A WHERE clause can only look at columns from one row at a time.
So if you need a condition that applies to two different rows from a table, you need to join to that table twice, so you can get columns from both rows.
SELECT p.*
FROM "products" AS p
INNER JOIN "custom_field_answers" AS a1 ON p."id" = a1."product_id"
INNER JOIN "custom_field_answers" AS a2 ON p."id" = a1."product_id"

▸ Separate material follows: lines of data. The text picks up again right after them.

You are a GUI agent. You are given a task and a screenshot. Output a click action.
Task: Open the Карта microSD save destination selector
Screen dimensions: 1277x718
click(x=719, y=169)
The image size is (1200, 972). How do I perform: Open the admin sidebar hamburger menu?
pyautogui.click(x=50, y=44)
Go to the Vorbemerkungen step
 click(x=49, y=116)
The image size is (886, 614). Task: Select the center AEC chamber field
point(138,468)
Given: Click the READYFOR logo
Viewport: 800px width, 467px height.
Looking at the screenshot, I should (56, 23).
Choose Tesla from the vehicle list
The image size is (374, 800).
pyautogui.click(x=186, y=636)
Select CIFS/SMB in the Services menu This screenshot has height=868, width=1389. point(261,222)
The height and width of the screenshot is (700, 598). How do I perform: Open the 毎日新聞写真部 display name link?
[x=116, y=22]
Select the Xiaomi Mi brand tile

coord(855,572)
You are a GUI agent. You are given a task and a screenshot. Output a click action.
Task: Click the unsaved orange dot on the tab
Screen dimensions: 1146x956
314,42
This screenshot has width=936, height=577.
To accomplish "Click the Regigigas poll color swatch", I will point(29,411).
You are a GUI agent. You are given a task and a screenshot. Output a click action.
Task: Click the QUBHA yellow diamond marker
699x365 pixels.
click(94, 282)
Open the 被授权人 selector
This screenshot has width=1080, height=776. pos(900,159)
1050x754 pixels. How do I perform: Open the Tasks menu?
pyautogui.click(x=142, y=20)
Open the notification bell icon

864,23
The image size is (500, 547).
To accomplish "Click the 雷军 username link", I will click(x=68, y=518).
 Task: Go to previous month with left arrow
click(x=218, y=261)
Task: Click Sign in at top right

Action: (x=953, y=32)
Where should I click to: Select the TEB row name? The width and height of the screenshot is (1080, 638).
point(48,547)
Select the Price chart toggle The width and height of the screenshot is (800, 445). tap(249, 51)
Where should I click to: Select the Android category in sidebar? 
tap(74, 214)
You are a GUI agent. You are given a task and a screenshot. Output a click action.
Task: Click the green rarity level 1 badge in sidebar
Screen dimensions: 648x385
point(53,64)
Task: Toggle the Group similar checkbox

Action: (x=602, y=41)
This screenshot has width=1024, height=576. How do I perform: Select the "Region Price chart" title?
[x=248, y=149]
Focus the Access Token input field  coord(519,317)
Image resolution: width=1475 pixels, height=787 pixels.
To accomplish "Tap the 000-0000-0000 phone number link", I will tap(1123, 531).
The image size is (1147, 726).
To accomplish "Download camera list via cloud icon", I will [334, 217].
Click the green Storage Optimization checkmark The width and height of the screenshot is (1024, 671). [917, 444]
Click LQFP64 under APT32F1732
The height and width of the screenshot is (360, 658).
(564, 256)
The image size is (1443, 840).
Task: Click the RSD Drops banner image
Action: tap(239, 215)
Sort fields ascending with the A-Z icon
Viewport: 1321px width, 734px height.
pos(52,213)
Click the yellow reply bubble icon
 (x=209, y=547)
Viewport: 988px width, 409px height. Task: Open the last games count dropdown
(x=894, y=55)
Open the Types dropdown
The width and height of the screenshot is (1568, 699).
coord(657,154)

WHERE a1."value" = 'bangle' AND a2."number_value" < 50
It produces no records because there is no custom_field_answers record that meets both criteria. What you want is a list of product_ids that have the necessary records in the table. Just in case no one gets to writing the SQL for you, and until I have a chance to work it out myself, I thought I would at least explain to you why your query is not working.
This should work:
SELECT p.* FROM products LEFT JOIN custom_field_answers c
ON (c.product_id = p.id AND c.value LIKE '%bangle%' AND c.number_value
Hope it helps
Your bangle-related number_value fields are null, so you won't be able to do a straight comparison in those cases. Instead, convert your nulls to 0s first.
SELECT "products".* FROM "products" INNER JOIN "custom_field_answers"
ON "custom_field_answers"."product_id" = "products"."id"
WHERE ("custom_field_answers"."value" LIKE '%bangle%')
AND (coalesce("custom_field_answers"."number_value", 0) < 50)
Didn't actually test it, but this general idea should work:
SELECT *
FROM products
WHERE
EXISTS (
SELECT *
FROM custom_field_answers
WHERE
custom_field_answers.product_id = products.id
AND value = 'bangle'
)
AND EXISTS (
SELECT *
FROM custom_field_answers
WHERE
custom_field_answers.product_id = products.id
AND number_value < 5
)
In plain English: Get all products such that...
there is a related row in custom_field_answers where value = 'bangle'
and there is (possibly different) related row in custom_field_answers where number_value < 5.